The government contends that Tower's traders intended to and did use the combination of illegitimate spoof orders and legitimate iceberg orders to create a false appearance of an imbalance of offers to sell — supply — and bids to buy — demand — in the exchanges' order books.

Footnotes

1. The monetary sanctions are apportioned among approximately $32.5 million in payment for restitution of victim's losses, $10.5 million for disgorgement of ill-gotten gains, and $24.4 million for criminal/civil penalties.

2. 7 U.S.C. § 6c(a)(5)(C).

3. The specific contracts included the E-mini S&P 500 and E-mini NASDAQ 100 futures contracts traded on the CME and the E-mini Dow ($5) futures contract traded on the CBOT. In 2018, two of the traders entered guilty pleas for conspiracy to engage in wire fraud, commodities fraud and spoofing, and the third has been indicted and the case remains pending.
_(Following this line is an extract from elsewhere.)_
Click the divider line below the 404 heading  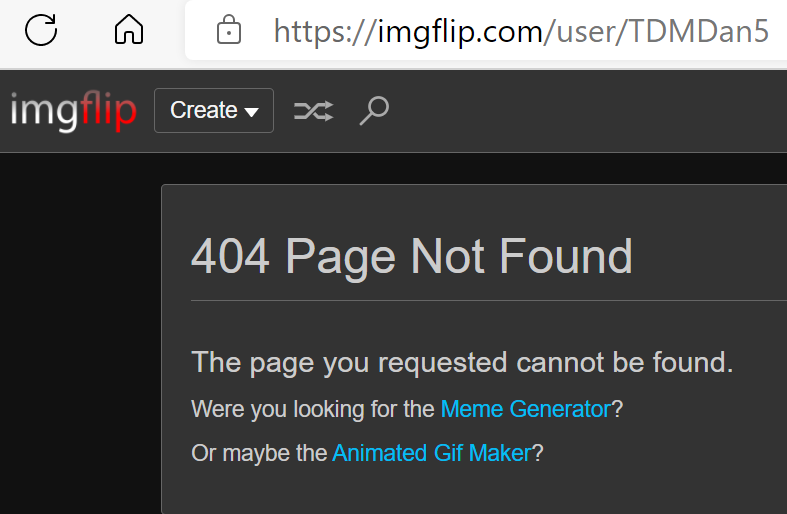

4. U.S. v. Tower Research Capital LLC, Criminal No. 19-cr-819 (S.D. Tex.). Available at https://www.justice.gov/opa/press-release/file/1215851/download.

5. 7 U.S.C. § 9(1).

6. 17 C.F.R. § 180.1(1) and (3). In the Matter of Tower Research Capital LLC, CFTC Doc. No. 20-06 (Nov. 6, 2019).

7. 17 C.F.R. § 230.506(d)(l) (2019).

8. Dissenting Statement of Commissioner Dan M. Berkovitz, In re Tower Research Capital LLC: Waiver of SEC "Bad Actor" Disqualifications, available at https://www.cftc.gov/PressRoom/SpeechesTestimony/berkovitzstatement110719.

9. Statement of Commissioner Rostin Behnam Regarding Tower Research Capital LLC, available at https://www.cftc.gov/PressRoom/SpeechesTestimony/behnamstatement110719.

10. Tower entered into the settlement with the CFTC without admitting or denying the CFTC's findings and conclusions in its settlement order, except to the extent that Tower admitted any finding in any related action against Tower by, or any agreement with, DOJ or any other governmental agency or office. The CFTC order also provides that Tower does not consent to the use of Tower's Offer of Settlement or the CFTC's Order, or the findings and conclusions in the Order, "by any other party in any other proceeding." This might prove relevant to Tower with respect to a pending putative class action against it in the U.S. District Court for the Northern District of Illinois concerning the same trading activity. Boutchard v. Gandhi, et al., No. 18-cv-7041 (N.D. Ill.).